**TASK OBJECTIVE**
Where the records below reach the line containing "Given: Apply the yellow fill color bucket", start transcribing, and end with the line containing "You are a computer-use agent. Screen dimensions: 144x182", exactly and with nothing else added.

-- MATERIAL PROVIDED follows --

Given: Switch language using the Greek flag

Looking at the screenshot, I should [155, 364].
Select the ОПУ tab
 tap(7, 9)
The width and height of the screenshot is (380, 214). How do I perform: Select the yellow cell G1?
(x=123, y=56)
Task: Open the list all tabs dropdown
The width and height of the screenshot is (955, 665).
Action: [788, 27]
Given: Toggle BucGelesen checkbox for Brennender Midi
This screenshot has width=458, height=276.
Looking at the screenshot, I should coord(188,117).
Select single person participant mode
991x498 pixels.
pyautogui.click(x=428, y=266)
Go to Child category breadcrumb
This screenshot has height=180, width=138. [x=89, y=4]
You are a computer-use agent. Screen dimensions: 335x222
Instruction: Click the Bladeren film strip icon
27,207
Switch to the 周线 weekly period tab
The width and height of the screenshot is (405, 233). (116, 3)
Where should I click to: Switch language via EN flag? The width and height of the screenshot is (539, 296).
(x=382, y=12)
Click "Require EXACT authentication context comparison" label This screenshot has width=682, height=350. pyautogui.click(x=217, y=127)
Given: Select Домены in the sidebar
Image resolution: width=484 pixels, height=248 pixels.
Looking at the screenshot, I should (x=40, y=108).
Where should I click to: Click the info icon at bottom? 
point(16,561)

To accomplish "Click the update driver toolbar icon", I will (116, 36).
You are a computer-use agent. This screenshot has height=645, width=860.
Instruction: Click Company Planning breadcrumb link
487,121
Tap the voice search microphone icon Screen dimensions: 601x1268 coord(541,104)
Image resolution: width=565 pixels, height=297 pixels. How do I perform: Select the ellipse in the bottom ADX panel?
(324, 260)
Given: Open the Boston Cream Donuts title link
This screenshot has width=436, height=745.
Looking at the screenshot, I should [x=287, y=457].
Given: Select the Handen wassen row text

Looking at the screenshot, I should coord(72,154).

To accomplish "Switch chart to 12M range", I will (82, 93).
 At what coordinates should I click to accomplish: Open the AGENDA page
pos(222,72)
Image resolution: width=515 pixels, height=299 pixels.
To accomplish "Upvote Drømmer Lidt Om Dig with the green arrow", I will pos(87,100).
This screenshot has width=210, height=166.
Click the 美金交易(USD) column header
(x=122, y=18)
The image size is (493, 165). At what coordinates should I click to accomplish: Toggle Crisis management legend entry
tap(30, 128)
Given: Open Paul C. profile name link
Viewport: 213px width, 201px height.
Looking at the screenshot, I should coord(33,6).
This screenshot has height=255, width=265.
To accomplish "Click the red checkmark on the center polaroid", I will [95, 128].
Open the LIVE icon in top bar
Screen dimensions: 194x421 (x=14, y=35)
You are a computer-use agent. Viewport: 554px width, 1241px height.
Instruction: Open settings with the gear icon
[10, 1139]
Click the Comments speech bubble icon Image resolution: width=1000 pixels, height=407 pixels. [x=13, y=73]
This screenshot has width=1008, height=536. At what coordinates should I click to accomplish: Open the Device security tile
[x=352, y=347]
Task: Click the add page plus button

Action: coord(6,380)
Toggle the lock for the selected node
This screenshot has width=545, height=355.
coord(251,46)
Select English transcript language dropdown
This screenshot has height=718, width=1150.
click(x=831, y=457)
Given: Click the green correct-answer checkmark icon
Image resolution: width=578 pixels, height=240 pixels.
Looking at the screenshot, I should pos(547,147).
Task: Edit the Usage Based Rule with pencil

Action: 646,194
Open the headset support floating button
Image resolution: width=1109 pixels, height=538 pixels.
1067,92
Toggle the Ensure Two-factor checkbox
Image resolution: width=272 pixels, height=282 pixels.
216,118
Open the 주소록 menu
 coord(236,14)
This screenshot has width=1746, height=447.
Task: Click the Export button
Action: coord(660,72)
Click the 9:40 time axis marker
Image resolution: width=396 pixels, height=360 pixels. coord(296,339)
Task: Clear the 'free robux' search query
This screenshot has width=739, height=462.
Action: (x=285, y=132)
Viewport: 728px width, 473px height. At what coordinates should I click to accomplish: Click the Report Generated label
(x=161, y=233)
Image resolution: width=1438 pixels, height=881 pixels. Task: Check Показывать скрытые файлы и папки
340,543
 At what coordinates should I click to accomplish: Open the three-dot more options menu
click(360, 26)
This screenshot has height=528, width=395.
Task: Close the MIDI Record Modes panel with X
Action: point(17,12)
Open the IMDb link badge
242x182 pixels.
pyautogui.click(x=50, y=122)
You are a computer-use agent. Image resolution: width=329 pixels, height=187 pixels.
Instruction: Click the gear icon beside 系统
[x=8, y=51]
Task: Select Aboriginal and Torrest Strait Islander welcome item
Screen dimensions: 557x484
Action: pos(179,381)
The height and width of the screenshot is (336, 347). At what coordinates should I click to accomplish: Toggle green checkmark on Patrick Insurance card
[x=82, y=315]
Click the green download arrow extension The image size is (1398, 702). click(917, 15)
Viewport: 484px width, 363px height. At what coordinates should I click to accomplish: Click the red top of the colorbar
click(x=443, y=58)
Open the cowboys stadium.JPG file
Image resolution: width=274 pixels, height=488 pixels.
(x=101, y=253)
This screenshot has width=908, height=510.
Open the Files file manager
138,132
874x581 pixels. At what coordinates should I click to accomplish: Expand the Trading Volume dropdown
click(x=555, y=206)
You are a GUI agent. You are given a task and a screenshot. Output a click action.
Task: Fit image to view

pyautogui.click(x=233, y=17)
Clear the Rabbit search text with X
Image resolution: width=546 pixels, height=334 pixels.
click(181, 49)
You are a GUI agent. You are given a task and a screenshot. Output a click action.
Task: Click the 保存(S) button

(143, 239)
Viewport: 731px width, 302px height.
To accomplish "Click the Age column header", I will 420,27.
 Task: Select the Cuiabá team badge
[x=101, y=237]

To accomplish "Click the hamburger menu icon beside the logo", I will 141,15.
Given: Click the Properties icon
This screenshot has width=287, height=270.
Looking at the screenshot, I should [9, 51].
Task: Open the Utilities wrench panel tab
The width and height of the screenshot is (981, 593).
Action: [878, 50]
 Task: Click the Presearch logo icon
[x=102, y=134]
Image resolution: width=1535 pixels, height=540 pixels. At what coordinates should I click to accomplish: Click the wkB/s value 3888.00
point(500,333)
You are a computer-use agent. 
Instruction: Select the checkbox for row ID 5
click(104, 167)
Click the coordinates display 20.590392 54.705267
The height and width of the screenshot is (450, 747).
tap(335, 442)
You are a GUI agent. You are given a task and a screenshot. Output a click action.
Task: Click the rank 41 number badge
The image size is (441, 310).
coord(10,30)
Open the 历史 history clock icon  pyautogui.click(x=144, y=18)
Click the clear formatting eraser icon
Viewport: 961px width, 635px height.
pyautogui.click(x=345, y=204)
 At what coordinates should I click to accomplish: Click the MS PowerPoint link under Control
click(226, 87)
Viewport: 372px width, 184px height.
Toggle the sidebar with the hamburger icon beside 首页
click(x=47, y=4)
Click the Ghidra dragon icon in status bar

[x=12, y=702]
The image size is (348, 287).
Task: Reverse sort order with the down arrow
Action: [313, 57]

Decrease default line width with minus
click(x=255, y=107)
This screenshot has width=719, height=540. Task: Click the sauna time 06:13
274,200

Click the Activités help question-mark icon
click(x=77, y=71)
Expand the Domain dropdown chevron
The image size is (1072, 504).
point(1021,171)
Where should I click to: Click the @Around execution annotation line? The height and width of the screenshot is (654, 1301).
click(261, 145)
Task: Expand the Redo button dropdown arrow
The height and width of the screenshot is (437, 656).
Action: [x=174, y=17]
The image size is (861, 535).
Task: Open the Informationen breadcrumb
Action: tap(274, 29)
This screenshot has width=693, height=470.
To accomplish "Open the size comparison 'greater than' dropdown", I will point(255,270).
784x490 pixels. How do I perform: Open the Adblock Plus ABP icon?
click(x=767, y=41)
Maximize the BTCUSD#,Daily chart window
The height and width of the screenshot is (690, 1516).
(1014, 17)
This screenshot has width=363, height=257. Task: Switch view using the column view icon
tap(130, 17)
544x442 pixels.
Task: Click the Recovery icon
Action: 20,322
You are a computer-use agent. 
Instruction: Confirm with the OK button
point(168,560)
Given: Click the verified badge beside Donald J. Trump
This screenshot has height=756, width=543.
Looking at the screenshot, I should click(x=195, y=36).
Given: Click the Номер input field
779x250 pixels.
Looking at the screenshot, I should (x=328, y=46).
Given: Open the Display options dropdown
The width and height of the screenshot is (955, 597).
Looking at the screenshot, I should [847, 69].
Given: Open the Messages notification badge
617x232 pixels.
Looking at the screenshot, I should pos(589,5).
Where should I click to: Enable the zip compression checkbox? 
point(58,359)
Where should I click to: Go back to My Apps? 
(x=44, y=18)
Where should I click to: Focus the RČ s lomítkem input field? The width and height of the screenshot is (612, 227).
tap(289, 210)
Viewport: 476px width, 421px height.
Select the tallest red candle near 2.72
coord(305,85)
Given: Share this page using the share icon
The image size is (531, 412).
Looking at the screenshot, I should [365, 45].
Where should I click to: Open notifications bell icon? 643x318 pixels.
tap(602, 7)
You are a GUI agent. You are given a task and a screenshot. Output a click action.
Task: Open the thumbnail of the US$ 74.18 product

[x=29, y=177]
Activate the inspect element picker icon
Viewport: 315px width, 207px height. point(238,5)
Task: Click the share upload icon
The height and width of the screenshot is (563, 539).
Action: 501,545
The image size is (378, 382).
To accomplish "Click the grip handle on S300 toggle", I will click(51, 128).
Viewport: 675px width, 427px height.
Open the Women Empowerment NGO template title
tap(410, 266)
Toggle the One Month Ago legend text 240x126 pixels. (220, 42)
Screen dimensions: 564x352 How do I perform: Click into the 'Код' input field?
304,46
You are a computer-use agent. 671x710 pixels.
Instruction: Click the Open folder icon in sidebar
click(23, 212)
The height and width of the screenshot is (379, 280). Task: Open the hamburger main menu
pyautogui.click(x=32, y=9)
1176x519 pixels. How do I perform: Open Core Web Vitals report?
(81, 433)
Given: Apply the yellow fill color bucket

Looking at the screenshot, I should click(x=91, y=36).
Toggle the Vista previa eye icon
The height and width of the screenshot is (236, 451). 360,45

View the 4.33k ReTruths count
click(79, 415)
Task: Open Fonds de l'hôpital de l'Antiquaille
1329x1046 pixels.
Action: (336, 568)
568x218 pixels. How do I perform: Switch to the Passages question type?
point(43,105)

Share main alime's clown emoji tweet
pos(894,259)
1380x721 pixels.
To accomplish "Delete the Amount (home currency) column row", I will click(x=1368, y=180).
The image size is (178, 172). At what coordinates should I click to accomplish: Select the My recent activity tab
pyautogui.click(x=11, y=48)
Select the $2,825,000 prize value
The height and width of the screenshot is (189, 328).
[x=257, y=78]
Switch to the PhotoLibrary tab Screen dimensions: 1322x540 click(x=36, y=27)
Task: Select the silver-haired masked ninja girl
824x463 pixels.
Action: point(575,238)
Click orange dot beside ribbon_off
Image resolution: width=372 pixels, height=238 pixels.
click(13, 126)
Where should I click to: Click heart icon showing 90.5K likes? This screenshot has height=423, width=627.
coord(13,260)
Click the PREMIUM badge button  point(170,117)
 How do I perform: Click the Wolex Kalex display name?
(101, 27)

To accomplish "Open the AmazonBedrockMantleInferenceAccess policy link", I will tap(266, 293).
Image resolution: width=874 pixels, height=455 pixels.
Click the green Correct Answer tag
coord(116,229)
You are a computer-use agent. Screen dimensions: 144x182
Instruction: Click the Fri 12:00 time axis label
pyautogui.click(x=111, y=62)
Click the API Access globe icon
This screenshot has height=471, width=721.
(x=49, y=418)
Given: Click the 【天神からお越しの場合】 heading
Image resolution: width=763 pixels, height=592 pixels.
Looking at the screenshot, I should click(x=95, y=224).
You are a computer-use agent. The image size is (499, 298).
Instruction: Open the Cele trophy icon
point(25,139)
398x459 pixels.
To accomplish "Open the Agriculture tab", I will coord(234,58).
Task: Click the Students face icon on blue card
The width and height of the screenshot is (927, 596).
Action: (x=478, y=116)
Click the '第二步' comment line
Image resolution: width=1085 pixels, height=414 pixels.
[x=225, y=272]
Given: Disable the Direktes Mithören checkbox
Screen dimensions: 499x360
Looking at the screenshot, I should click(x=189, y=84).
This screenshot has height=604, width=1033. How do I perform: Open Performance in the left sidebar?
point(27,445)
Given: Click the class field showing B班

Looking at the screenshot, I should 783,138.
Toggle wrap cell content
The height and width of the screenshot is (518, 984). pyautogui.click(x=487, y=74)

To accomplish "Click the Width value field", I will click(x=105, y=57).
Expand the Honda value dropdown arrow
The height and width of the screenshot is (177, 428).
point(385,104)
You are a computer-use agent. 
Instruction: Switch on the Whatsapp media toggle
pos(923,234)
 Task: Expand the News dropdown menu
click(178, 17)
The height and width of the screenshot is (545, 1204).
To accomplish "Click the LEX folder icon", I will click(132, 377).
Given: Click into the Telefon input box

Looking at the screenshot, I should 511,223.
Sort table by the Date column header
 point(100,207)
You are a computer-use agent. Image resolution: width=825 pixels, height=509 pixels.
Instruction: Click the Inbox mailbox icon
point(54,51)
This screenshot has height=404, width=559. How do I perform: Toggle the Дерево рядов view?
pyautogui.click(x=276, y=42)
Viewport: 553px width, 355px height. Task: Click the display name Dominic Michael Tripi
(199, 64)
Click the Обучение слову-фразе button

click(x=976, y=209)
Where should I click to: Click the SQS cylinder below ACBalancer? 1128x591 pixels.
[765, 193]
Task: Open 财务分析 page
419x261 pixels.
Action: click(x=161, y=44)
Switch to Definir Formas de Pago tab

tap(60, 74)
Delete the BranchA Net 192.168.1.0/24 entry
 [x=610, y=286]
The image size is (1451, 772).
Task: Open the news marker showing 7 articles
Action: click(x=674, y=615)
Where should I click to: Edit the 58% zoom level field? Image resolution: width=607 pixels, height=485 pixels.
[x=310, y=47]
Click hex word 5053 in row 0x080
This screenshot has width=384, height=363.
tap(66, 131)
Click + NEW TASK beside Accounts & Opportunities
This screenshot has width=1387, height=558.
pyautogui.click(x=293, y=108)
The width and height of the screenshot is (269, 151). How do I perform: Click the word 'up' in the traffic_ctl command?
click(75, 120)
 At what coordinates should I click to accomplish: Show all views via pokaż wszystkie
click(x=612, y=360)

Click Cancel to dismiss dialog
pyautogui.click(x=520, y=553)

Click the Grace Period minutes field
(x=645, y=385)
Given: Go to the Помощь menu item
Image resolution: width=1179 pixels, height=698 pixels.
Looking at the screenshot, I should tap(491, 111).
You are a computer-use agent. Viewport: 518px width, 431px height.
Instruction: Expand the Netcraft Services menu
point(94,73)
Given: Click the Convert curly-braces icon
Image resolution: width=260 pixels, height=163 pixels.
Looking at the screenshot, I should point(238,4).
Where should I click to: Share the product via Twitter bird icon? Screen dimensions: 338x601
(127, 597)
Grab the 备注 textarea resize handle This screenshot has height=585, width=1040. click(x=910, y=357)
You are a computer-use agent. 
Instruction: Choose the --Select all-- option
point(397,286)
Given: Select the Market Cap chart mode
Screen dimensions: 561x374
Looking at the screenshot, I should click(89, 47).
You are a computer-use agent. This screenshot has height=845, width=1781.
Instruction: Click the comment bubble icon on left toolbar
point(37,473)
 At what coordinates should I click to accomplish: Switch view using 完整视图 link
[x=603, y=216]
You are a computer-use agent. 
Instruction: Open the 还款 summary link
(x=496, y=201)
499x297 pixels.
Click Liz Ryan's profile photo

-- MATERIAL PROVIDED concluded --

**ANSWER FOR THIS EXERCISE**
Given: Apply the yellow fill color bucket

Looking at the screenshot, I should click(x=91, y=36).
Toggle the Vista previa eye icon
The height and width of the screenshot is (236, 451). 360,45

View the 4.33k ReTruths count
click(79, 415)
Task: Open Fonds de l'hôpital de l'Antiquaille
1329x1046 pixels.
Action: (336, 568)
568x218 pixels. How do I perform: Switch to the Passages question type?
point(43,105)

Share main alime's clown emoji tweet
pos(894,259)
1380x721 pixels.
To accomplish "Delete the Amount (home currency) column row", I will click(x=1368, y=180).
The image size is (178, 172). At what coordinates should I click to accomplish: Select the My recent activity tab
pyautogui.click(x=11, y=48)
Select the $2,825,000 prize value
The height and width of the screenshot is (189, 328).
[x=257, y=78]
Switch to the PhotoLibrary tab Screen dimensions: 1322x540 click(x=36, y=27)
Task: Select the silver-haired masked ninja girl
824x463 pixels.
Action: point(575,238)
Click orange dot beside ribbon_off
Image resolution: width=372 pixels, height=238 pixels.
click(13, 126)
Where should I click to: Click heart icon showing 90.5K likes? This screenshot has height=423, width=627.
coord(13,260)
Click the PREMIUM badge button  point(170,117)
 How do I perform: Click the Wolex Kalex display name?
(101, 27)

To accomplish "Open the AmazonBedrockMantleInferenceAccess policy link", I will tap(266, 293).
Image resolution: width=874 pixels, height=455 pixels.
Click the green Correct Answer tag
coord(116,229)
You are a computer-use agent. Screen dimensions: 144x182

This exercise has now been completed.